Yesterday this photo popped up from exactly 10 years ago. My initial response was a smile and the surprise of seeing how young the boys were on that trip.
We were at Wall Drug on our way out west for one of our first longer trips. This was the second straight day of ice cream, we were all pretty pumped. The entire vacation itself was so much fun, we created many memories together.
In many ways it was a peak when one thinks of life as a series of peaks and valleys. Behind the camera it was quite the opposite, it was one of my biggest professional valleys.

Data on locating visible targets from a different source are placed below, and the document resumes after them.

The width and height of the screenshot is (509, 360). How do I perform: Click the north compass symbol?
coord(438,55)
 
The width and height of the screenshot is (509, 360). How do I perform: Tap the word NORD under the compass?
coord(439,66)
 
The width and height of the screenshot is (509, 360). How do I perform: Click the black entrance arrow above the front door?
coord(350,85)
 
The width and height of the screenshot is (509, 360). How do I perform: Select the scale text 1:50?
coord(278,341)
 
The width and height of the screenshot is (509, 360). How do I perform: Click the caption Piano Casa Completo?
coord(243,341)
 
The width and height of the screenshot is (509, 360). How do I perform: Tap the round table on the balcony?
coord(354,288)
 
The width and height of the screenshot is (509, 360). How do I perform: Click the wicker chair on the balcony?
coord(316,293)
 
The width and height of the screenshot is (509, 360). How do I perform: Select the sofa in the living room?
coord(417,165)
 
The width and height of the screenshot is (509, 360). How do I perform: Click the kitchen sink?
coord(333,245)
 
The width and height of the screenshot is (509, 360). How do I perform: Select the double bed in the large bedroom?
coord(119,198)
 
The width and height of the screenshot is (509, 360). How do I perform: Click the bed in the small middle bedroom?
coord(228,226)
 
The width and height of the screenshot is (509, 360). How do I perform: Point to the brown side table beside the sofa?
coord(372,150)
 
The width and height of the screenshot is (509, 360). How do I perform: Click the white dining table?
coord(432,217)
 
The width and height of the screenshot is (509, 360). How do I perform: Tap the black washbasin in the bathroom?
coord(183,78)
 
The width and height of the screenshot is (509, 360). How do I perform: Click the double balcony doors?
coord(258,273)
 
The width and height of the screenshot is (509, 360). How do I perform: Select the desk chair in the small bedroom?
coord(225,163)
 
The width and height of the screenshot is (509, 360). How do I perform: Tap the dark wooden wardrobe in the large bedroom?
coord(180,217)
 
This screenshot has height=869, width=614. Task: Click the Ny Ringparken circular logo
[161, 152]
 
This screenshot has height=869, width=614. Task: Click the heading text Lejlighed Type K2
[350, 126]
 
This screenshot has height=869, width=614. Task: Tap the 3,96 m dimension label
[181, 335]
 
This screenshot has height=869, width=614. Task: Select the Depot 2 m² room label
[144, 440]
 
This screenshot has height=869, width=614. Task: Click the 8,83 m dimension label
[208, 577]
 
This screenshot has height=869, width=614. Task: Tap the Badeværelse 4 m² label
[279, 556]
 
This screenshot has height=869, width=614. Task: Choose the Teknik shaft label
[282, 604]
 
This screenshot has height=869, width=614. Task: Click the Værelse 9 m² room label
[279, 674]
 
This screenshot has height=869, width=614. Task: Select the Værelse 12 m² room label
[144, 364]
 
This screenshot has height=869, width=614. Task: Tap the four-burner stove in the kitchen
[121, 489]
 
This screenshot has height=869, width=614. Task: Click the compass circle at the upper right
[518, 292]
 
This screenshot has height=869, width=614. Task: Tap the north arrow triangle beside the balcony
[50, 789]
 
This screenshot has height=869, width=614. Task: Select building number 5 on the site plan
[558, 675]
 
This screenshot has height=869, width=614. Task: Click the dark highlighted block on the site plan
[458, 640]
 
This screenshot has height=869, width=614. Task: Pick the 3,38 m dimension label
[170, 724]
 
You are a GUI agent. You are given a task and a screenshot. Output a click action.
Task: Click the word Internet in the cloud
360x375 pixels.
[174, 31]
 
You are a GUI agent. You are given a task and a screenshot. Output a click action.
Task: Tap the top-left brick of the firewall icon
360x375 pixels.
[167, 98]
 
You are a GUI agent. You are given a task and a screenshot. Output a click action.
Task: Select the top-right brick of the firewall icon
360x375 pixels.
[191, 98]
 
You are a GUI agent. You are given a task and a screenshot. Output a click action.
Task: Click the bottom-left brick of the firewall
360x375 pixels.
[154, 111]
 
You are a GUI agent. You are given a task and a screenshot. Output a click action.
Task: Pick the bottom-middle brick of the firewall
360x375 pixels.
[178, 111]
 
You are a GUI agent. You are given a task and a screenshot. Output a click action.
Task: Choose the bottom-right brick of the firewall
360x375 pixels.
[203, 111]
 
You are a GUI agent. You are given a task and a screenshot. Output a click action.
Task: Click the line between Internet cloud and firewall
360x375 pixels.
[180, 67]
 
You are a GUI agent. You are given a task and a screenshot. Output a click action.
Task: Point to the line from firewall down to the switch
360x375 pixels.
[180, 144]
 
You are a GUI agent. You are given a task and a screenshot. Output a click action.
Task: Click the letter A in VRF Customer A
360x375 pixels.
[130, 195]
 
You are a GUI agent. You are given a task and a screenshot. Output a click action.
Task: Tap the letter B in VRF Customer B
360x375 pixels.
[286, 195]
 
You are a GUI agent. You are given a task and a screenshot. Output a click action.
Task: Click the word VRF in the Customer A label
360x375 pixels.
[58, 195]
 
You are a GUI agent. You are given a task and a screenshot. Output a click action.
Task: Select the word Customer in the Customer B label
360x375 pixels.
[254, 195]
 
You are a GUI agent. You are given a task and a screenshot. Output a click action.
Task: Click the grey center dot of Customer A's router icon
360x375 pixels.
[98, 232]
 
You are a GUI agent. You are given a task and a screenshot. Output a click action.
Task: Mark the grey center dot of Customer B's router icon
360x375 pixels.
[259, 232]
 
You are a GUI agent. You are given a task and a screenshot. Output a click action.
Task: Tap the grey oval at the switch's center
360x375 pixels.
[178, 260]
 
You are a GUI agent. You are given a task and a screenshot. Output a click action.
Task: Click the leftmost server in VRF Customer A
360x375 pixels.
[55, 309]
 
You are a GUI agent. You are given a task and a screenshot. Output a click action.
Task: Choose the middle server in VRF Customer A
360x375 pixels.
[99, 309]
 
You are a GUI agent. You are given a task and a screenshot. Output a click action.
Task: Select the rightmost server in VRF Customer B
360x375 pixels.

There is no need to get into the details – all that matters is the fact that the impossibly difficult situation unfolded while, and specifically because, I was out of the office on vacation with my family. Through that situation I learned much about myself and my values. In the moment I don’t know that I’ve been as furious in a professional setting, yet it helped to shape who I would become. I had to live through it, work through it, and grow because of it in order to work on closing the gap between who I am and who I should be. The pain was extreme, the valley was deep, but thanks to it I was able to start climbing back up.
It is so easy to remember the peaks, the successes. It is just as important to remember the valleys, the failures. Those are the moments which make the successes possible.
When I look at that picture I still feel the pain of the lessons learned that day. While it still stings I feel more joy and elation because of the peaks the valley lay between.